▶ [Work task] Using the listing below, copy every line that mentions "agent".

▶ [Data records]
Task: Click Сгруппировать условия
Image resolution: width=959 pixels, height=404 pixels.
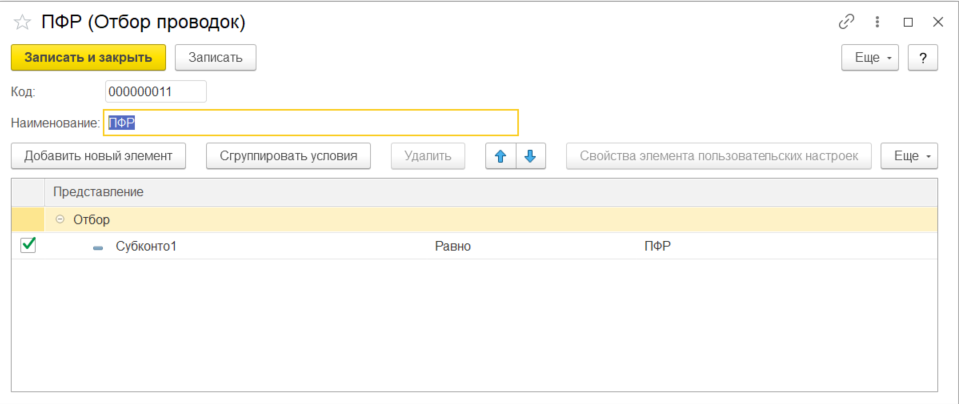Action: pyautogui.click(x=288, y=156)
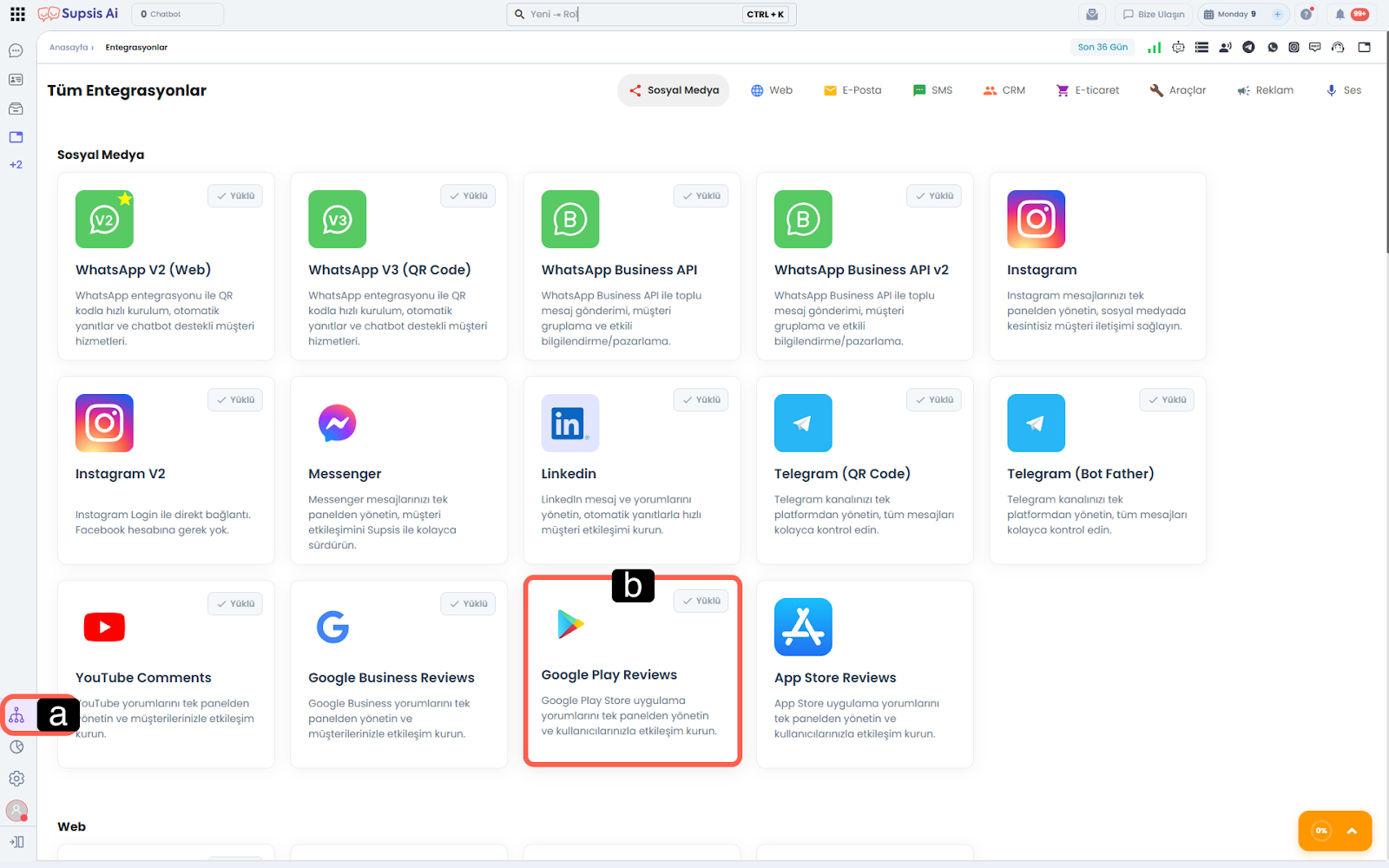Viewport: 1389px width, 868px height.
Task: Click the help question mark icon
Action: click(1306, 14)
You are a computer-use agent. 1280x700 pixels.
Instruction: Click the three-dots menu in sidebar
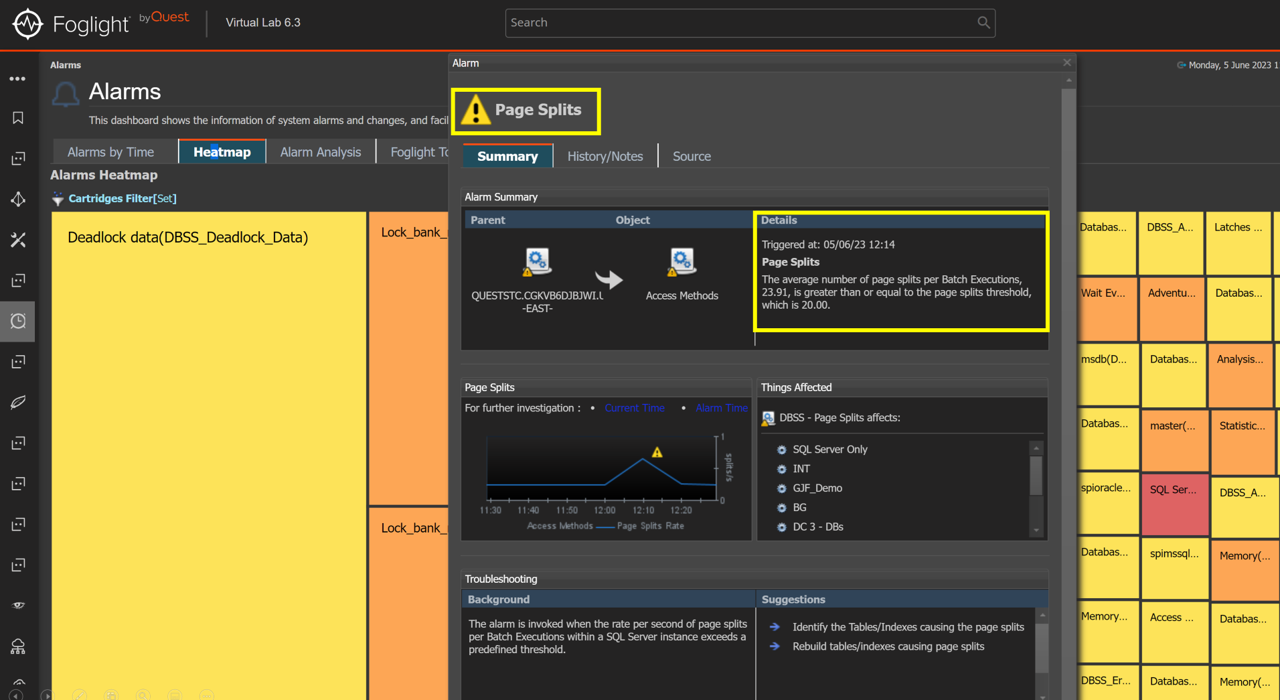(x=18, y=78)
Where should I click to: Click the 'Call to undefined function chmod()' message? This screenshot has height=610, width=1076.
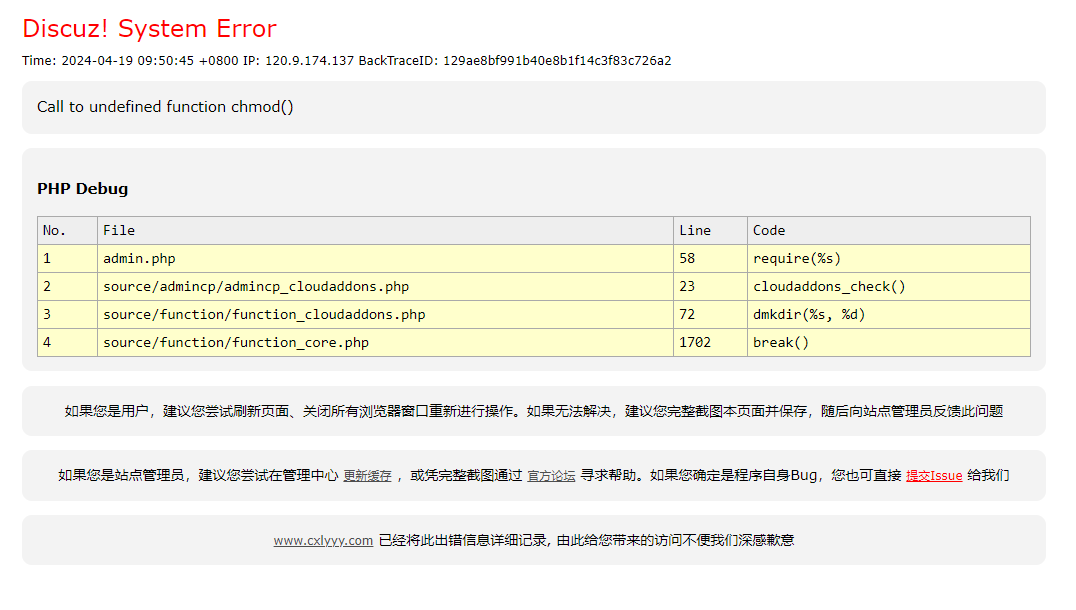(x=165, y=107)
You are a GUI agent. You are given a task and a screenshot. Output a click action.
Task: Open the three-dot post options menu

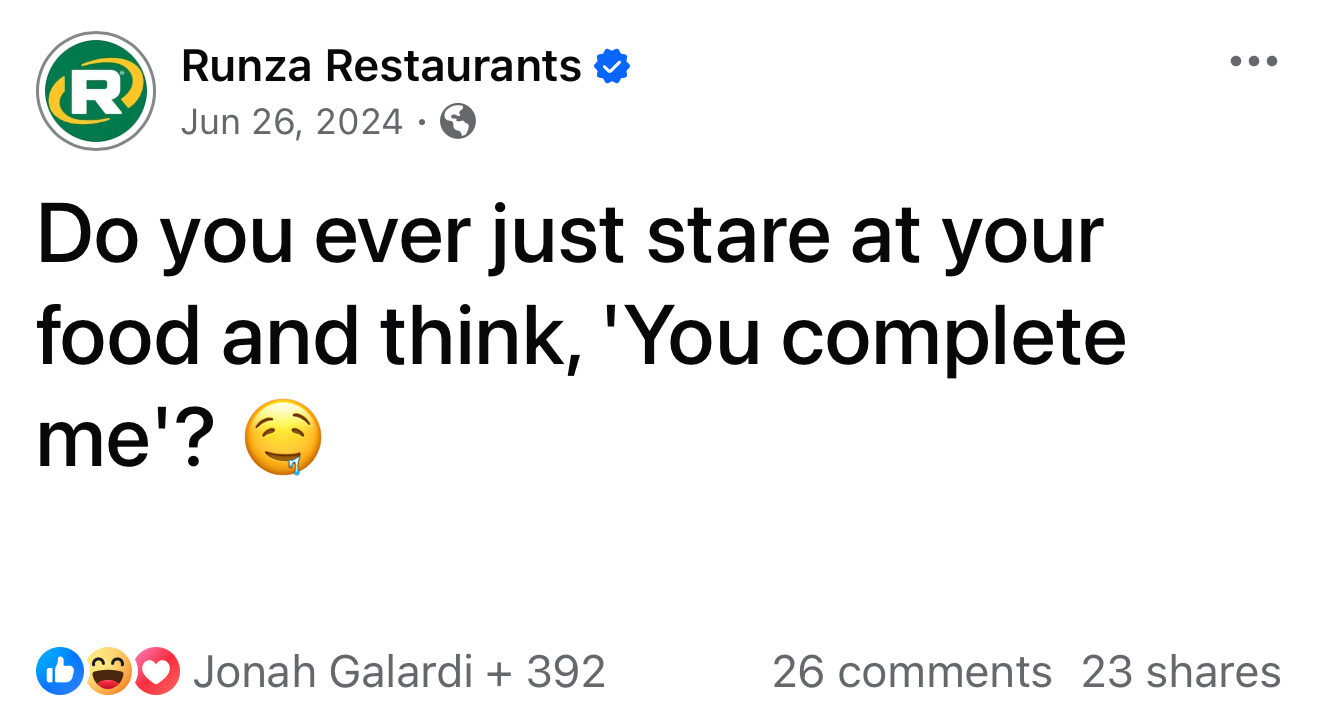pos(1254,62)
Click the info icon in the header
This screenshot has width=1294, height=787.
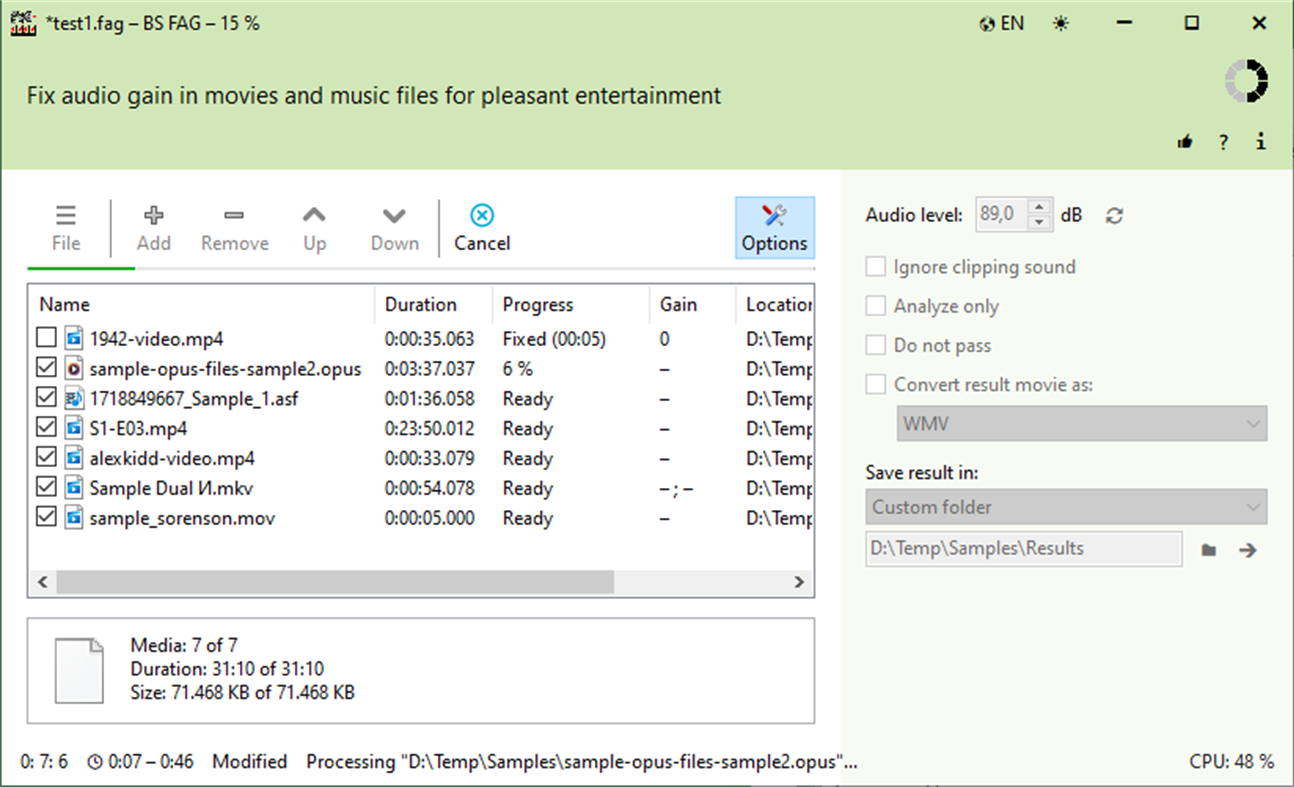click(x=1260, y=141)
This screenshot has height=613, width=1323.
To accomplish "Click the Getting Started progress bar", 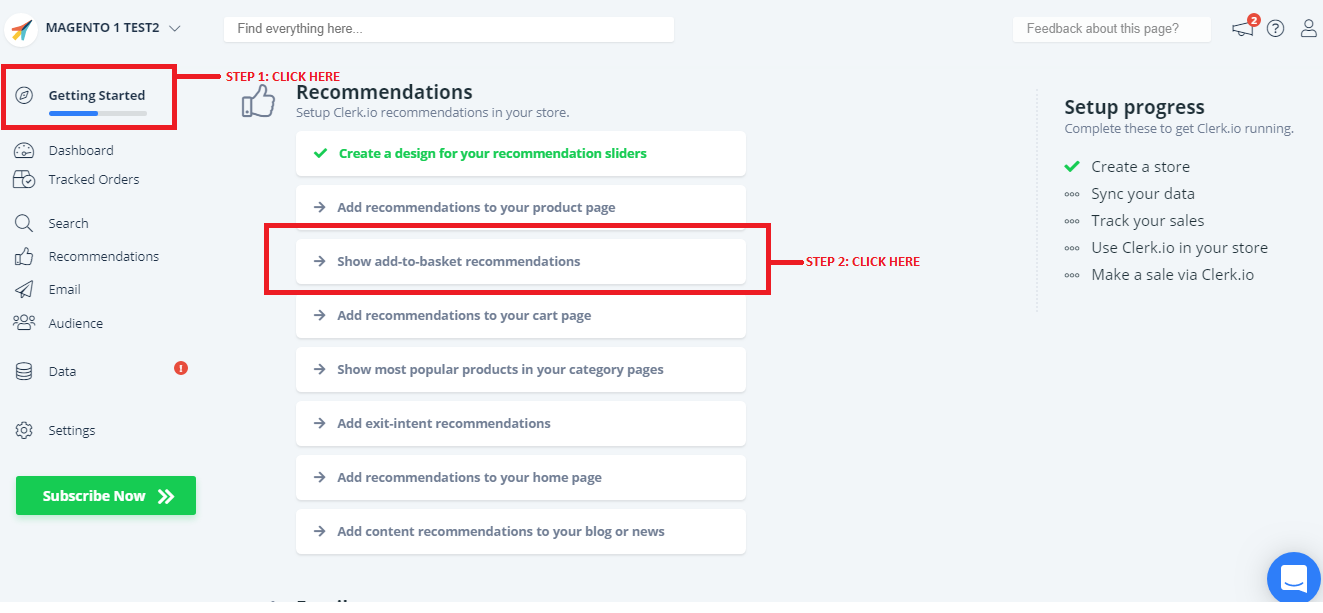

▶ [Exercise output]
You are a computer-use agent. 1280x700 pixels.
You are a GUI agent. You are given a task and a screenshot. Output a click action.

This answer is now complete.